En Salobreña había una costumbre muy curiosa, que se remonta a varias generaciones de nuestros antepasados; hace años, los agricultores cuando terminaban de recoger las patatas, habichuelas, maíz, etc. dejaban los marjales en barbecho y los pastores solicitaban permiso para meter el ganado en la haza, pues el rastrojo que quedaba era muy apreciado para pastos por los ganaderos, entonces había un pacto no escrito, por el cual, cuando un pastor llevaba a pastar su ganado a una finca de tu propiedad, tenía que pagarte con un choto o con un cordero, normalmente el pago se hacía en días señalados, en Navidad, en San Juan, o cuando lo pedía el propietario. Hoy en día, por desgracia ya apenas se cultiva y tampoco hay las piaras de cabras y ovejas que existían en el pueblo, en todos los pueblos.
El sabor de una comida casera está inevitablemente influenciado con las historias que tenemos en nuestra memoria de sabores, olores y por encima de todo recuerdos, recuerdos de risas, bailes, cantes, abrazos y un sinfín de sensaciones y emociones vividas con los seres queridos alrededor, en esta ocasión de un plato de choto. |
En los últimos años, la mejor manera de hacerse con un preciado “choto lechal”, que no haya tomado nada más que la leche de la madre es ir a Molvizar. Una vez decidida la fecha para reunirnos en familia y dar buena cuenta de este rico plato, ya estaba yo ilusionado pensando en el día anterior; nos levantábamos a primera hora de la mañana para ir a comprar el choto; tan temprano lo hacíamos que cuando llegábamos, el pastor aun no había finalizado de sus tareas, ordeñar y echar de comer al ganado, nosotros lo sabíamos perfectamente, pero nos encantaba los carajillos, las copas de aguardiente y el paquete de Ducados que caía antes de que llegara el pastor.

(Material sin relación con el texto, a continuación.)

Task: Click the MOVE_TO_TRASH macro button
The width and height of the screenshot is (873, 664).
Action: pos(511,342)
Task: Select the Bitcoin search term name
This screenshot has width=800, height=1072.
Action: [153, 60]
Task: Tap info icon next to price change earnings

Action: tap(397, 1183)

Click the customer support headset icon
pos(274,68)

Un buen choto tiene que tener al menos cinco kilos, el pastor lo sacrificaba delante nuestra, no sin antes, mirar para otro lado mientras ejercía la tarea, colocábamos un pequeño barreño debajo para recoger la sangre tan rica para el día siguiente guisarla. Cuando regresábamos a Salobreña, lo hacíamos muy contentos y dispuestos a colgar el choto de lo alto de la viga en la terraza, no sin antes poner especial cuidado que ningún otro animal, moscas, avispas, gatos, etc. tuviesen acceso al choto. A continuación nos poníamos a limpiar las tripas del animal y lavarlas muy bien y añadirles un kilo de limones, pues esas tripas al día siguiente serían un condimento muy preciado, al igual que las ñoras, la sal, el hígado, vinagre, ajos, laurel, tomillo, guindilla para ese sabor picante al gusto, etc.

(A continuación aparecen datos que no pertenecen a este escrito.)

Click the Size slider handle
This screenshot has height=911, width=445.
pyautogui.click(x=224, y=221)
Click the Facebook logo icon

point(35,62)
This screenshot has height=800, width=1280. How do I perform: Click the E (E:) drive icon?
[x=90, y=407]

Durante toda una noche el animal estaba al relente y así la carne se va oreando y perdiendo el olor característico del choto. Algo extraordinariamente importante es el secreto bien guardado de la receta, el majado que hace mi primo Pepe Luis en el mortero, con miga de pan, ajo, vinagre, aceite y no sé qué más le pone, pero que hace que la comida sepa a gloria. Ni que decir tiene que el día es de los de recordar, pues no solo de choto vive uno, las patatas para acompañar y un buen pan casero de horno de leña a ser posible y un buen vino hacen que el paladar recuerde durante días tan sabroso plato.

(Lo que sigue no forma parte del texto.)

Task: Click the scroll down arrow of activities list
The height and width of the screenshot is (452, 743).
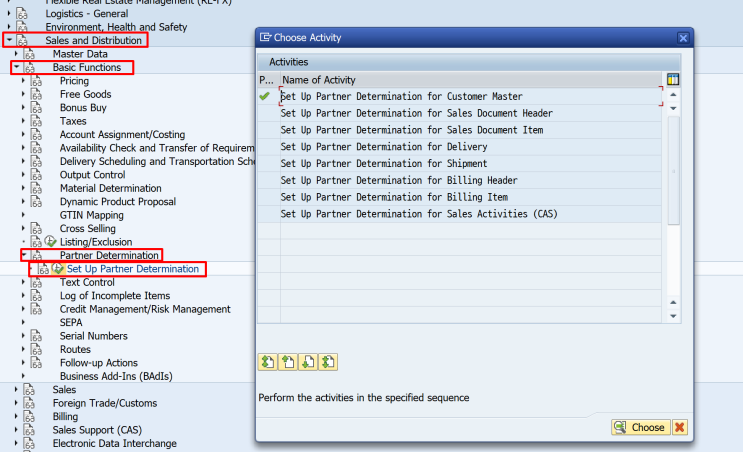Action: [673, 316]
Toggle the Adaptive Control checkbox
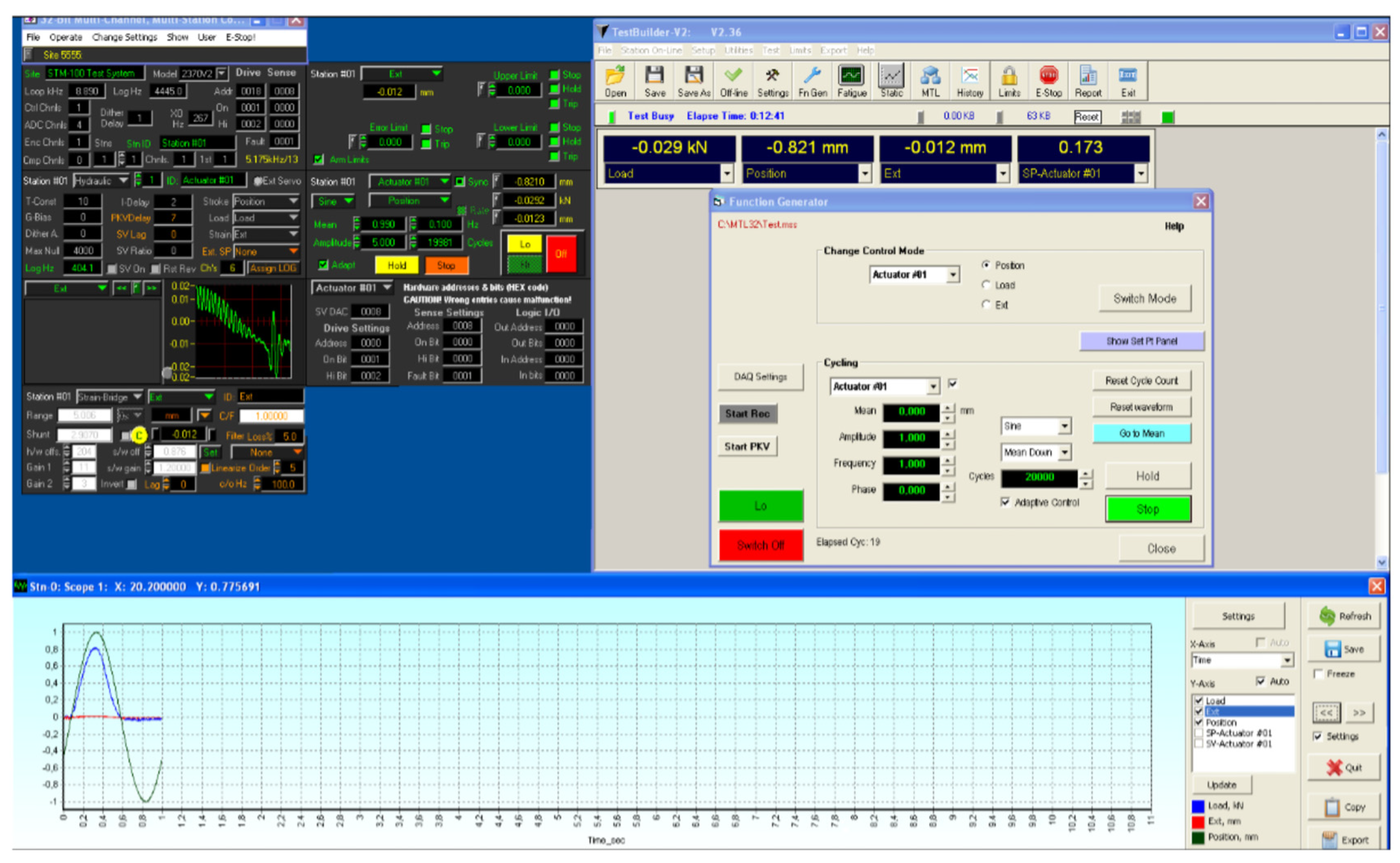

El sabor de una comida casera está inevitablemente influenciado con las historias que tenemos en nuestra memoria de sabores, olores y por encima de todo recuerdos, recuerdos de risas, bailes, cantes, abrazos y un sinfín de sensaciones y emociones vividas con los seres queridos alrededor, en esta ocasión de un plato de choto.